Background The incidence of severe genital-tract sepsis has increased in the UK and is now the leading cause of direct maternal death. Underlying this trend is a larger number of severe morbidity cases. The aim of this study was to describe, on a national level, the incidence, causes and outcomes of severe maternal sepsis morbidity in the UK.
Methods A national population-based study was undertaken using the UK Obstetric Surveillance System (UKOSS) between June 2011 and May 2012.

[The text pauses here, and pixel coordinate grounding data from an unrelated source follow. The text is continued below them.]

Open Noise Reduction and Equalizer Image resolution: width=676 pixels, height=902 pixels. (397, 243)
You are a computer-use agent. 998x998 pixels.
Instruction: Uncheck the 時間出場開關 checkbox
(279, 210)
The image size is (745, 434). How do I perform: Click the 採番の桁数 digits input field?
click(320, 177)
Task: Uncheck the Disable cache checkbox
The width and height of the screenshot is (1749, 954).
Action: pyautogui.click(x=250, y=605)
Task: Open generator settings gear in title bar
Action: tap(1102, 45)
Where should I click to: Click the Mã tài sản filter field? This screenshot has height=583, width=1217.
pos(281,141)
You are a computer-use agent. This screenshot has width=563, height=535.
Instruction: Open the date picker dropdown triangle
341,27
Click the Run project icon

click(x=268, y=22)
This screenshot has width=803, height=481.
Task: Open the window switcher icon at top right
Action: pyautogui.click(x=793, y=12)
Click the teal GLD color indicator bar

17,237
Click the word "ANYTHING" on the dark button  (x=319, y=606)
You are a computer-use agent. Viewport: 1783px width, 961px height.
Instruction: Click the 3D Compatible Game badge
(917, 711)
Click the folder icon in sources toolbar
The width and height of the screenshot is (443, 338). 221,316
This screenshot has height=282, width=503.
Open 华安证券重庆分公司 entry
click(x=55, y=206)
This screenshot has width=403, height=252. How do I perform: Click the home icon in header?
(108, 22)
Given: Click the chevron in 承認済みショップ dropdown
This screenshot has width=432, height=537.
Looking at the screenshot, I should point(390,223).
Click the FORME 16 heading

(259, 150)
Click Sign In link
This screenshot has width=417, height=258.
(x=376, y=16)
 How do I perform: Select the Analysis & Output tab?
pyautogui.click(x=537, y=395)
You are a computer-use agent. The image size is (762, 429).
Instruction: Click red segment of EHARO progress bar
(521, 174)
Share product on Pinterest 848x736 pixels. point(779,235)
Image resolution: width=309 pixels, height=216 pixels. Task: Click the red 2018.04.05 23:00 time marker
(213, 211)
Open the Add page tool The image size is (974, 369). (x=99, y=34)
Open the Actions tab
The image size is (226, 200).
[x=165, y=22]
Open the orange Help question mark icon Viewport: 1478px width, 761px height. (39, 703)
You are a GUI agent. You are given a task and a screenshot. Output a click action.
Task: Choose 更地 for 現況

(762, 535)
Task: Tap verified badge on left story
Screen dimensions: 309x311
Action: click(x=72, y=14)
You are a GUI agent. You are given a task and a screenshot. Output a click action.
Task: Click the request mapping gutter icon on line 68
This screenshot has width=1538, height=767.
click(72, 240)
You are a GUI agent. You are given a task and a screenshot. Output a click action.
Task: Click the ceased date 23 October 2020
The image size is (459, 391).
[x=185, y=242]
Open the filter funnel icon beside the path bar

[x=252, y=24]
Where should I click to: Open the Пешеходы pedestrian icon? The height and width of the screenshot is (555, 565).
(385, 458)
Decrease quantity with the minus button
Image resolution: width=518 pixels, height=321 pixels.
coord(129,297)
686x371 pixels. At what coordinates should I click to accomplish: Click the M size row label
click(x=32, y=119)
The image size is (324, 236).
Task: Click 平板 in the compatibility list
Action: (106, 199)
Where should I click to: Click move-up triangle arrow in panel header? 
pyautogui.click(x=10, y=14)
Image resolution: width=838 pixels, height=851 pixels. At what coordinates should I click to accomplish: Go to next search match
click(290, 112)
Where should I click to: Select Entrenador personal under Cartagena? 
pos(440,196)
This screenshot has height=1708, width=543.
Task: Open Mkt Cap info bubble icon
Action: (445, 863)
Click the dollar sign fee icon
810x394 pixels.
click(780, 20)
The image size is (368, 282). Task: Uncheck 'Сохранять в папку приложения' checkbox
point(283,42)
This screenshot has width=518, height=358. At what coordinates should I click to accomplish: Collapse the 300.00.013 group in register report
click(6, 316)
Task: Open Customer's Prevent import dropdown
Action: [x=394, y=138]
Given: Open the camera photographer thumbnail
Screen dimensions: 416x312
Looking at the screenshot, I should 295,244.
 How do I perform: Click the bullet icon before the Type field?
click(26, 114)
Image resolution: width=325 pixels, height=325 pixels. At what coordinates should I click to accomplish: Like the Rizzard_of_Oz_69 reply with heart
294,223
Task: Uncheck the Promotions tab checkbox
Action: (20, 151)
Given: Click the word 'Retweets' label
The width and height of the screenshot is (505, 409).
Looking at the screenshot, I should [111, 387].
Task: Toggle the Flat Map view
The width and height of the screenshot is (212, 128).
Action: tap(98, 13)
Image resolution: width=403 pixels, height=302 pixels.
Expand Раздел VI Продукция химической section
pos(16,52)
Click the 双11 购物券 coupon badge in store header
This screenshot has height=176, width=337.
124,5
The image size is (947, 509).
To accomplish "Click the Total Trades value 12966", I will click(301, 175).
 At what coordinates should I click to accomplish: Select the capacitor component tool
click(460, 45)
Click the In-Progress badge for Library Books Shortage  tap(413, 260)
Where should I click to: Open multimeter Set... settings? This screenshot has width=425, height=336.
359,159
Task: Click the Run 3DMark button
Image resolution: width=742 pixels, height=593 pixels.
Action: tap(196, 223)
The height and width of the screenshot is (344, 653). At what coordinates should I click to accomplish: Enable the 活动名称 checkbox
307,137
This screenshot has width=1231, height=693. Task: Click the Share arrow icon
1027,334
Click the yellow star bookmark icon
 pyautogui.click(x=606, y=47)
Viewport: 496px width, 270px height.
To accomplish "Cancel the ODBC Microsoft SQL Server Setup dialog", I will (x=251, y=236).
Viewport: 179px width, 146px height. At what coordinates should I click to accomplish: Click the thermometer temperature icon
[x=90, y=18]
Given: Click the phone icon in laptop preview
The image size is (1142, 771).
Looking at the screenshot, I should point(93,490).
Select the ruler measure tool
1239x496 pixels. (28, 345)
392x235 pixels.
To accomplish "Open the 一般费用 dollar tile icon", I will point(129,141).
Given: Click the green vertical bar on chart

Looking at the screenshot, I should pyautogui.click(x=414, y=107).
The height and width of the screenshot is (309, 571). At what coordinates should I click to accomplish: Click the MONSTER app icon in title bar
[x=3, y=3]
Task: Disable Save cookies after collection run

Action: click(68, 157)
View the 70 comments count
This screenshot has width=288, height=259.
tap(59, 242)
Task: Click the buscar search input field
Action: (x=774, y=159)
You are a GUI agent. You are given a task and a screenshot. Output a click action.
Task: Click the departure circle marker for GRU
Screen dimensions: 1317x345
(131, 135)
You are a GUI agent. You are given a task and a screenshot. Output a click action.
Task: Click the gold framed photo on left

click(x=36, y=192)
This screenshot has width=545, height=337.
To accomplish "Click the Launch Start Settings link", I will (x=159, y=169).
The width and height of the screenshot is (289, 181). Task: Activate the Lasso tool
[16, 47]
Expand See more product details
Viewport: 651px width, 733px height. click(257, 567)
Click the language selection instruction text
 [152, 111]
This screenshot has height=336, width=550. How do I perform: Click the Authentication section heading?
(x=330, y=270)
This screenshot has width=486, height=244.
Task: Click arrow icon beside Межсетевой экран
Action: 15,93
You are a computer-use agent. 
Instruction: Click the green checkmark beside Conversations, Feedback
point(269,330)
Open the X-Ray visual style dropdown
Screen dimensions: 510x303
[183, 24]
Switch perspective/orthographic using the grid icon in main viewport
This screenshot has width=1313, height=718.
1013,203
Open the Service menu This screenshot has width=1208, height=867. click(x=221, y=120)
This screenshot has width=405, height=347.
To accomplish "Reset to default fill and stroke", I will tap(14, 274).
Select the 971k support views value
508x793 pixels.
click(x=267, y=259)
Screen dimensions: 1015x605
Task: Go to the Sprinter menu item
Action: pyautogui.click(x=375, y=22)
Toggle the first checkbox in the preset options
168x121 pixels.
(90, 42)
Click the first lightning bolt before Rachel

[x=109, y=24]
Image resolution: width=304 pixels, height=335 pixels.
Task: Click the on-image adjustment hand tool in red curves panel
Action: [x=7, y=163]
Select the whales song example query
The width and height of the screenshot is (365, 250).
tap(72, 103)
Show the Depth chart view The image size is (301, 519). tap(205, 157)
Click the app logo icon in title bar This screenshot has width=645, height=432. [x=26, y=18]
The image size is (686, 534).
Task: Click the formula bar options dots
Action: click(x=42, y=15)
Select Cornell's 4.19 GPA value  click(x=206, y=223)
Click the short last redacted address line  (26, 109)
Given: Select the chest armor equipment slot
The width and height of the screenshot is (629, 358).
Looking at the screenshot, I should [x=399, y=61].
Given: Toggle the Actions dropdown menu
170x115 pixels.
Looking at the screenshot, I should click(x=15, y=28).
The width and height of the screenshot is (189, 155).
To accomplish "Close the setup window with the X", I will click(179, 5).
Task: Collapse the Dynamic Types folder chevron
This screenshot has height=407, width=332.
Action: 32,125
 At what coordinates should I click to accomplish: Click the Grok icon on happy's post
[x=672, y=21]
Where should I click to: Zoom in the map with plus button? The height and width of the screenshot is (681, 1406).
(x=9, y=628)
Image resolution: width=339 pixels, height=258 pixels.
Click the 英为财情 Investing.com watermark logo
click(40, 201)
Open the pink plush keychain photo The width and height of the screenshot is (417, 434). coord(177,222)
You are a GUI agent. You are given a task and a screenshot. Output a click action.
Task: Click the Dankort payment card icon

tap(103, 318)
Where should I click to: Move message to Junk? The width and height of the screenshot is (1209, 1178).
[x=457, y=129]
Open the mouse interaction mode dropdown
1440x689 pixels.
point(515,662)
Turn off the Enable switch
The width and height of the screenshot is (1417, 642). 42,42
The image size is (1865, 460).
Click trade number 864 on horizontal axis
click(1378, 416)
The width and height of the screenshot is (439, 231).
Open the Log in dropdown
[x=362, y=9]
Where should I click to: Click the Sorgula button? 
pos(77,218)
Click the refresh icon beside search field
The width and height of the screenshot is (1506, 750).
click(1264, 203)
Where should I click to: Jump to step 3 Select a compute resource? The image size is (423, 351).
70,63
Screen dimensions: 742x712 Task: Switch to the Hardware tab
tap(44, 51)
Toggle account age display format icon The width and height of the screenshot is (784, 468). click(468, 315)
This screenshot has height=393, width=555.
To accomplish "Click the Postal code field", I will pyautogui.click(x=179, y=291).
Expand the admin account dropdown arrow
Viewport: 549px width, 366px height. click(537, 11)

Results 378 women with severe sepsis were identified; an estimated incidence of 5.0 per 10,000 maternities (95%CI 4.6–5.7). Septic shock was diagnosed in 17.5% (N = 66) of women. Sources of infection were: intrauterine (N = 109; 39.9%), urinary-tract (N = 72; 26.4%), wound (N = 35; 12.8%), and respiratory-tract infection (N = 20; 7.3%). Laboratory-confirmed causative organisms were E. coli (31.3%), group A streptococcus (13.9%), group B streptococcus (13.4%), Staphylococcus aureus (10.4%) and polymicrobial growth (9.6%). Causative organisms differed significantly according to diagnosis of septic shock and mode of delivery (P = 0.002; P < 0.001); group A streptococcus was predominant amongst women with septic shock (30.8%) and spontaneous vaginal deliveries (33.3%), while E. coli was predominant amongst women without septic shock (32.6%), operative vaginal deliveries (36.0%) and caesarean sections (37.1%). Of all severely septic women, 73.0% (N = 276) required critical care and five women died.
Conclusions For every death from maternal sepsis, there are more than 75 women with severe sepsis morbidity. The pattern of infective organisms appears different amongst women who suffer septic shock. Further work is needed to investigate the risk factors associated with sepsis.